SET PROBLEM
Could you retype every line of the data below word for word, leaving out the pictures?

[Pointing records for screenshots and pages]
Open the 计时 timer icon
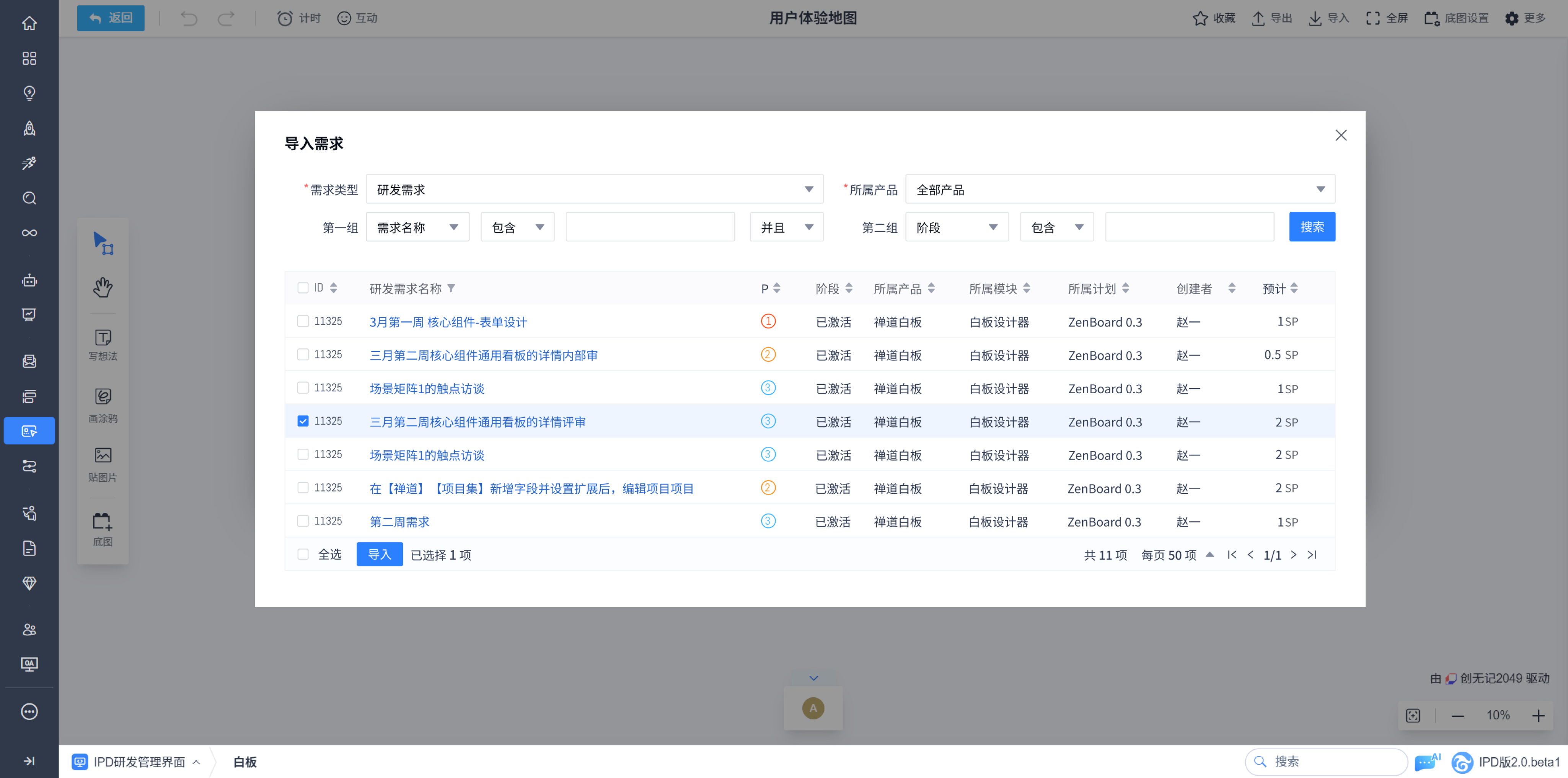This screenshot has height=778, width=1568. 284,18
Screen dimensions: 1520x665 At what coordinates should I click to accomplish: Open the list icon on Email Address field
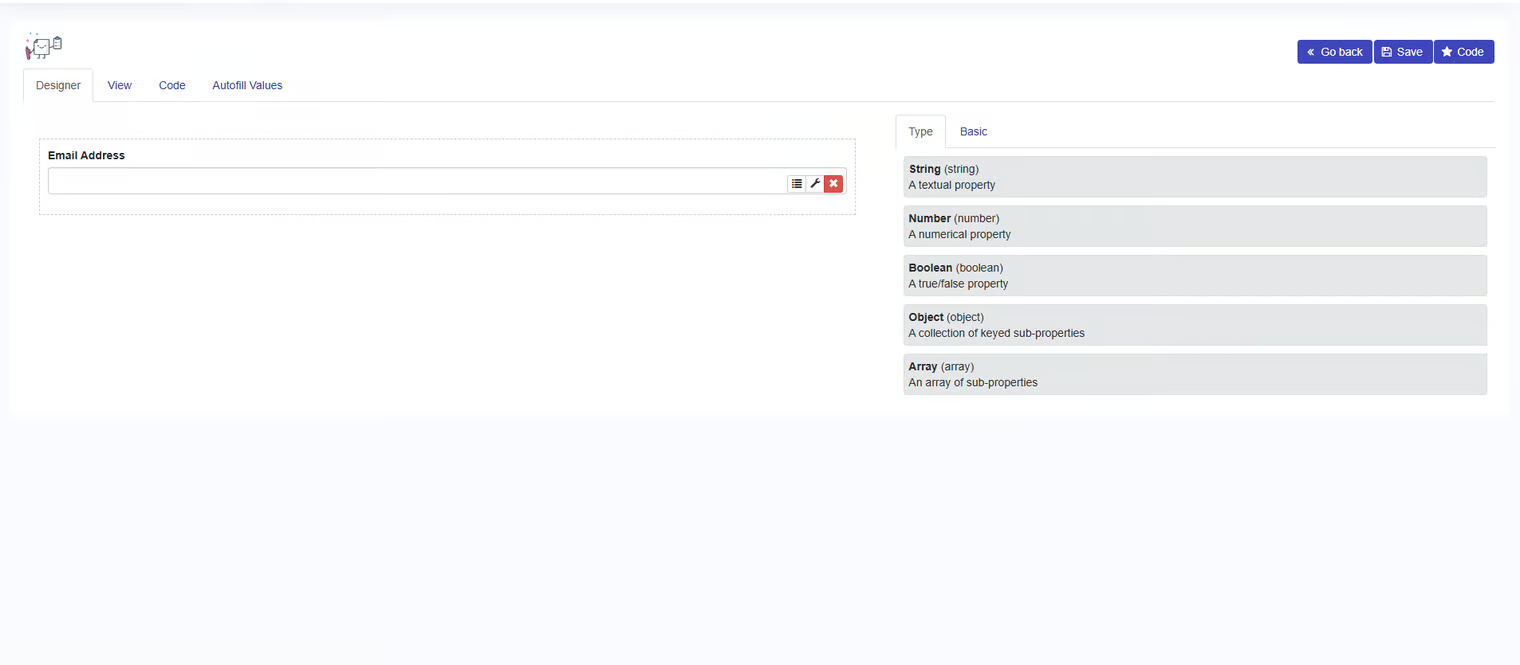point(796,183)
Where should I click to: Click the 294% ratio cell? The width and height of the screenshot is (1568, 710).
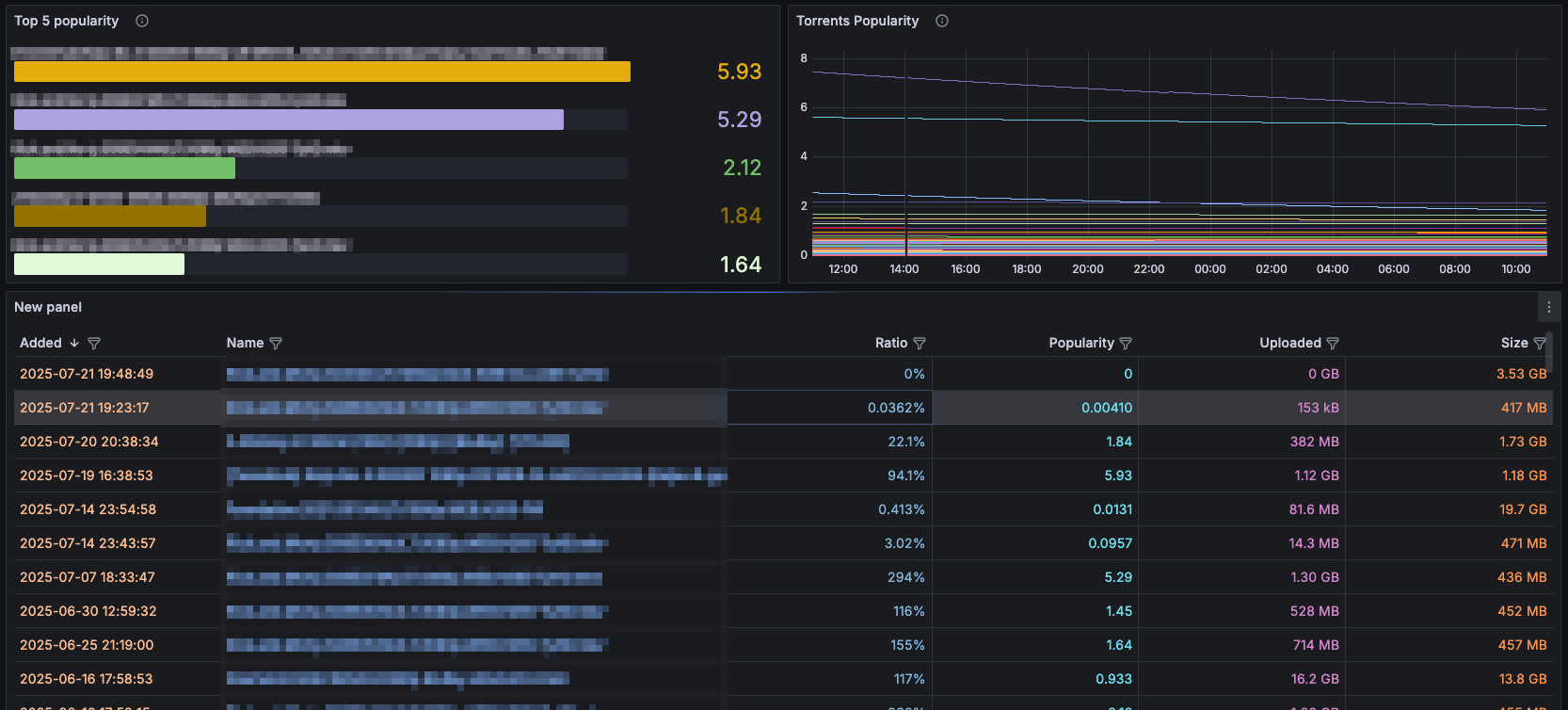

COMPLETED TASK
Open the 计时 timer icon
This screenshot has height=778, width=1568. 284,18
Screen dimensions: 1520x665 At what coordinates should I click to accomplish: Open the list icon on Email Address field
point(796,183)
Where should I click to: Click the 294% ratio cell? The width and height of the screenshot is (1568, 710).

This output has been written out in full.